Around the world, no other major racing jurisdiction allows the race-day use of drugs, and many participants in the international racing community have been highly critical of the policies in the United States and Canada. That criticism has dovetailed with an aggressive attempt by the Breeders' Cup the past several years to expand the influence of its event overseas and tap into international wagering markets.

"Given the high level of international participation in our [races] and the increasing support for our nominations programs throughout the global thoroughbred breeding and racing community, Breeders' Cup feels strongly that the time has come to modify our medication policies to be consistent with international practices," Tom Ludt, the chairman of the Breeders' Cup, said in a statement.

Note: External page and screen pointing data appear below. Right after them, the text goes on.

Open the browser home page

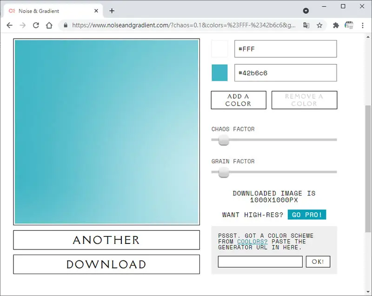(49, 25)
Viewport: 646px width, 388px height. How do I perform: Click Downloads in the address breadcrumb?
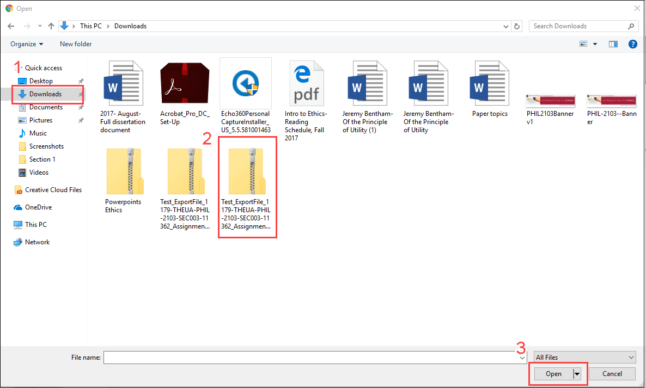[130, 26]
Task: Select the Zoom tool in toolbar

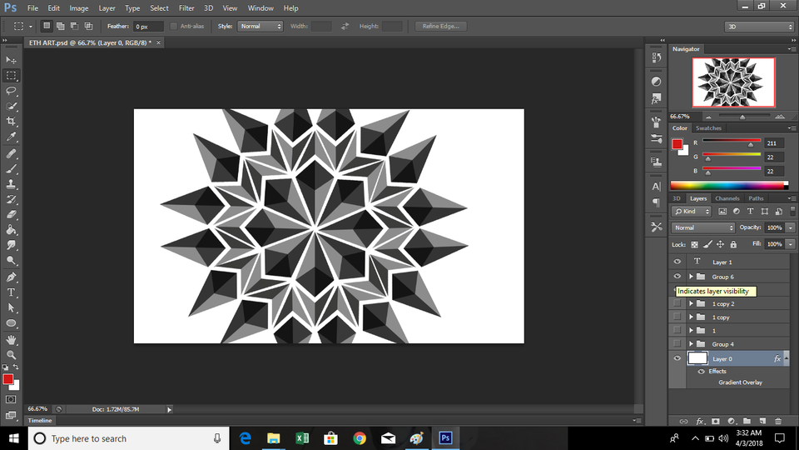Action: pos(11,355)
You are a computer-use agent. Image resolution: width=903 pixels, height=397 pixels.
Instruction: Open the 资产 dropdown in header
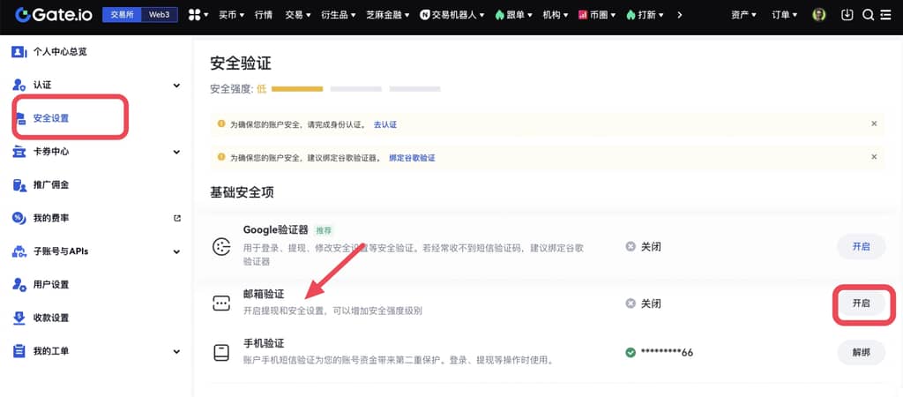coord(744,15)
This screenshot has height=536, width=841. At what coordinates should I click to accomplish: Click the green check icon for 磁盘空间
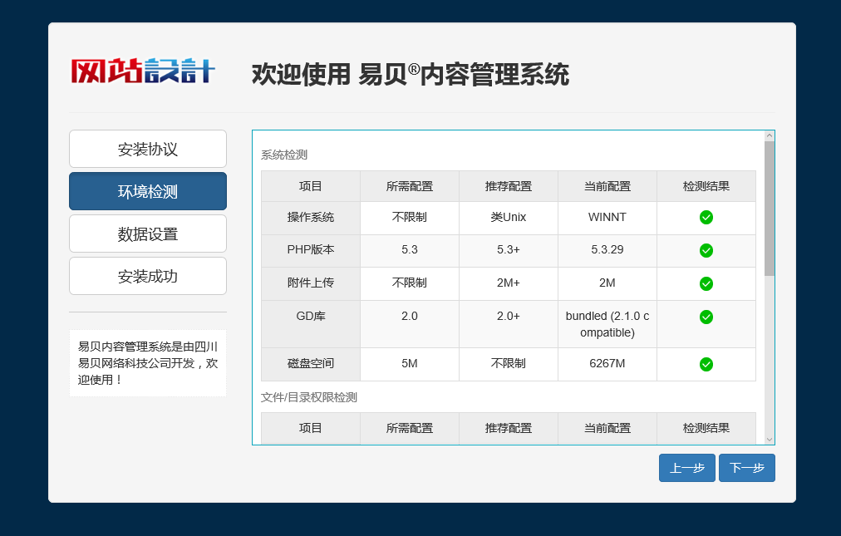click(706, 364)
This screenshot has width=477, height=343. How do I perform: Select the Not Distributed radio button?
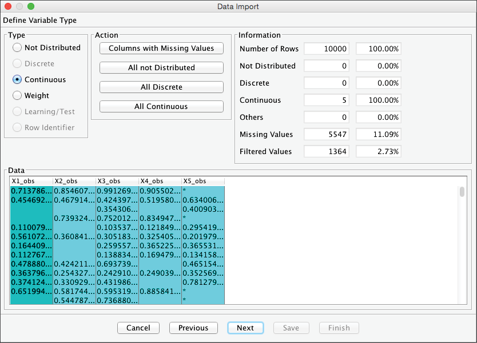tap(17, 48)
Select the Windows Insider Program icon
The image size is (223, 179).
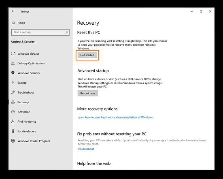coord(13,141)
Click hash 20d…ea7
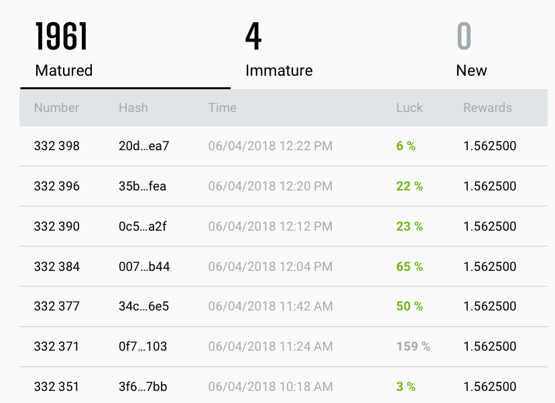Screen dimensions: 555x403 [x=144, y=146]
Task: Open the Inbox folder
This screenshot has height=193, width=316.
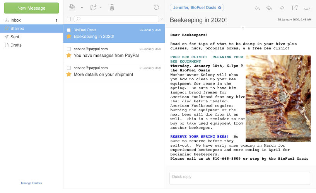Action: (16, 20)
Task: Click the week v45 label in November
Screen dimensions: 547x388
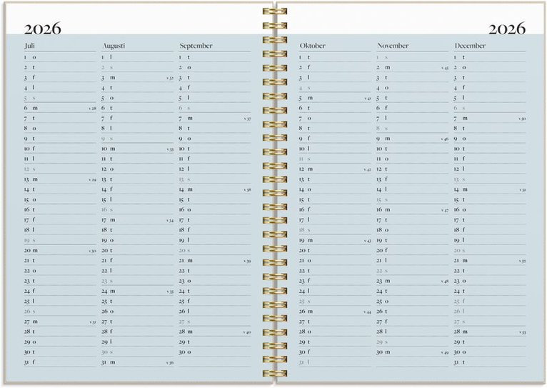Action: pos(445,68)
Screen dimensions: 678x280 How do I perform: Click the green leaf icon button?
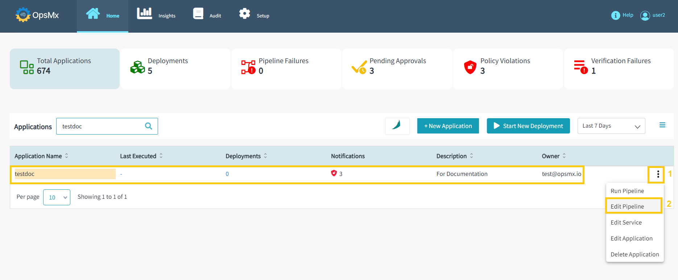397,126
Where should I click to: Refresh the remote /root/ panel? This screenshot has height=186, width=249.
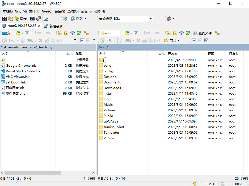tap(188, 33)
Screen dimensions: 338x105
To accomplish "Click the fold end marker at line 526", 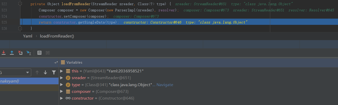I will point(20,28).
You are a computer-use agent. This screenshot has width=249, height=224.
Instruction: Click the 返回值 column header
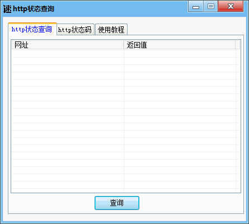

Most horses who come from overseas jurisdictions to run in the Breeders' Cup are administered Lasix on race day. Horsemen have said that they did not want to perform at a disadvantage by declining to give their horses the drug. At last year's event at Churchill Downs, all but five of the 163 horses who ran in the 14 races were administered Lasix.

The five Breeders' Cup races restricted to 2-year-olds are the Juvenile, the Juvenile Fillies, the Juvenile Turf, the Juvenile Fillies Turf, and a new race for 2011, the Juvenile Sprint.

Breeders' Cup has not yet named a host site for the 2012 event, but the organization is considering Belmont Park in New York, Churchill Downs in Kentucky and Santa Anita Park in California. Although Lasix is legal to administer on race day in all three states, horses in Kentucky also are allowed to be administered one of three "adjunct bleeding medications" in addition to Lasix on race day. Those drugs also would be banned under the new policy.

In the past five years, the Breeders' Cup has adopted several policies in advance of state regulators who enforce the sport's rules, including a ban on the non-therapeutic use of anabolic steroids in 2008 and the implementation of an out-of-competition drug-testing program in 2007.

Unless other racing jurisdictions also ban Lasix on race day for the 2012 racing season, the move by Breeders' Cup will present complications for handicappers who may need to consider the impact of taking a horse off Lasix after the horse has been racing and training on the drug.

Because Lasix use is so ubiquitous in North American racing -- more than 90 percent of all horses receive a race-day injection of the drug -- it is exceedingly rare to see a horse taken off the drug while racing.